* _TEXTO EXTRAÍDO_:
╔══
E quais são as histórias inusitadas que aparecem na publicação?

Como meu objetivo não era romantizar, trago mais histórias engraçadas, como a de uma presa que tinha um sapo e uma cobra como animal de estimação, já que o presídio feminino fica em uma zona rural. Preso que voltou no terceiro dia da saída temporária, por segurança, poque achava que dentro da cadeia era a melhor realidade para ele. Da presa que teve o rosto queimado por uma rival de cela com água fervendo, essa uma história bem trágica. Tem também a menina que nasceu na cadeia. A mãe era uma detenta grávida e a bebê cresceu até os dois anos lá dentro porque não conseguia adoção. Ela falava que era o casarão, ela tinha medo de homens porque cresceu no presídio feminino e só via mulheres. Teve também a história de um tetraplégico que fingiu a deficiência para conseguir a prisão domiciliar. Essa foi surreal! Ele enganou até o médico. Conseguiu um laudo atestando que era tetraplégico e depois foi pego roubando no centro de Criciúma. Ele enganou até os colegas de cela e quando voltou para a cadeia foi jurado de morte por ter feito todo mundo de bobo. Tem a histórias dos gatos que os presos achavam que tinha microchip instalados na perna para captar as conversas deles.

Devem existir outras milhares de histórias, planeja escrever outros livros?

Como é um projeto demorado e cansativo, e que ainda preciso conciliar com o trabalho do fórum, talvez esse ano faço reuniões para colhetar novas histórias, mas escrever só no próximo ano ou 2022. Ainda quero trabalhar na divulgação do Regime Fechado, lançado no fim do ano passado. É o que é importante ressaltar é que parte da renda com a venda dos livros será doada para a Casa Guido, entidade filantrópica de Criciúma. A entidade cuida de crianças em tratamento oncológico e abrange toda a região sul de Santa Catarina. Como esse livro foi um presente pessoal, financiei toda produção, pensei em fazer dele também um presente para outras pessoas. Boa parte dos exemplares está em exposição na casa Guido para serem comercializados.
╚══
* _CONJUNTO DE TAREFAS_:
(1) Retorne literalmente um trecho da entrevista, começando nas palavras que contêm "Devem existir outras" e parando depois de "para serem comercializados.".
(2) Liste todos os animais mencionados na entrevista.
(3) Segundo a entrevista, para qual entidade será doada parte da renda com a venda dos livros?

* _DADOS_:
╔══
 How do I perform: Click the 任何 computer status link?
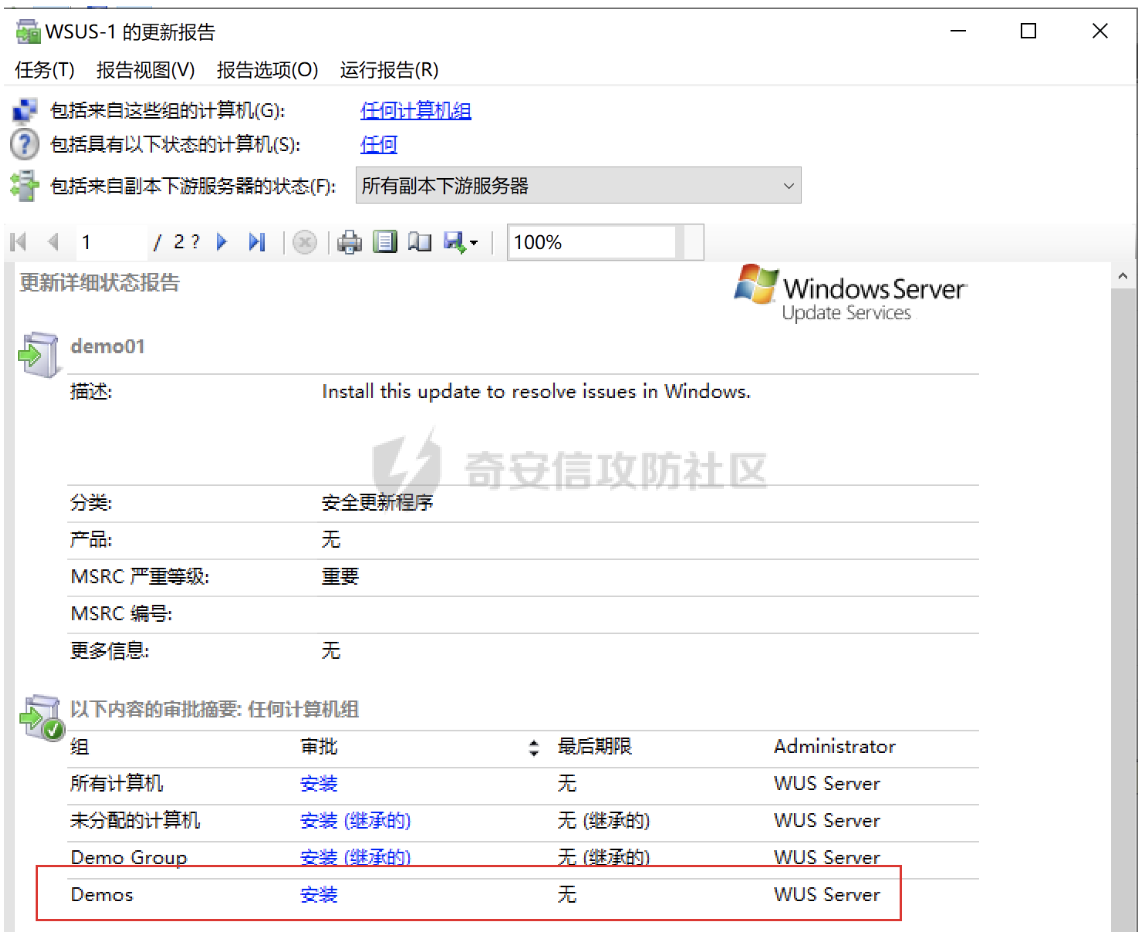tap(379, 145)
╚══
╔══
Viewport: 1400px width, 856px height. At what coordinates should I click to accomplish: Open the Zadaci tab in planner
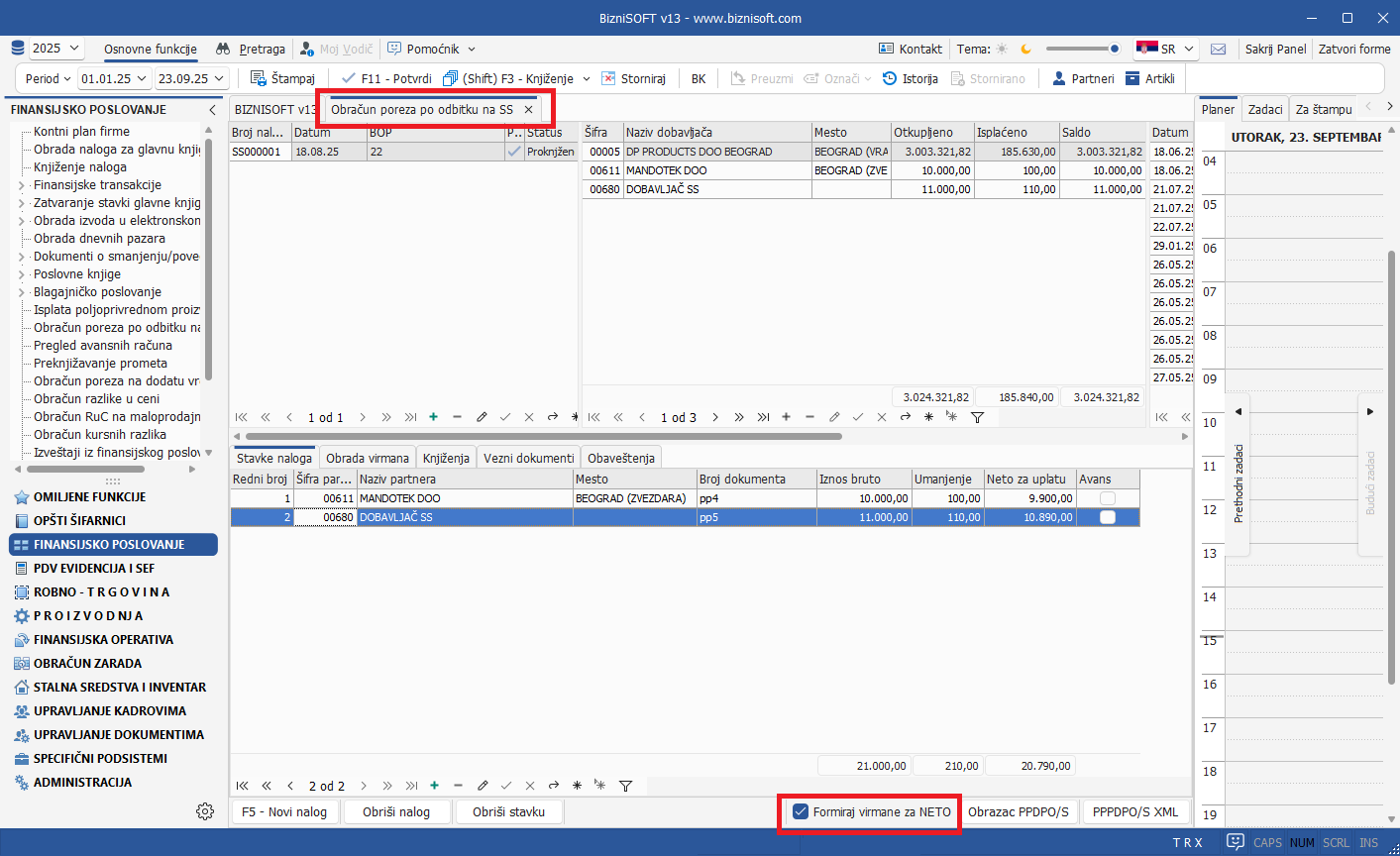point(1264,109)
╚══
* _SOLUÇÕES DOS EXERCÍCIOS_:
(1)
Devem existir outras milhares de histórias, planeja escrever outros livros?

Como é um projeto demorado e cansativo, e que ainda preciso conciliar com o trabalho do fórum, talvez esse ano faço reuniões para colhetar novas histórias, mas escrever só no próximo ano ou 2022. Ainda quero trabalhar na divulgação do Regime Fechado, lançado no fim do ano passado. É o que é importante ressaltar é que parte da renda com a venda dos livros será doada para a Casa Guido, entidade filantrópica de Criciúma. A entidade cuida de crianças em tratamento oncológico e abrange toda a região sul de Santa Catarina. Como esse livro foi um presente pessoal, financiei toda produção, pensei em fazer dele também um presente para outras pessoas. Boa parte dos exemplares está em exposição na casa Guido para serem comercializados.

(2)
sapo
cobra
gatos

(3) Para a Casa Guido, entidade filantrópica de Criciúma.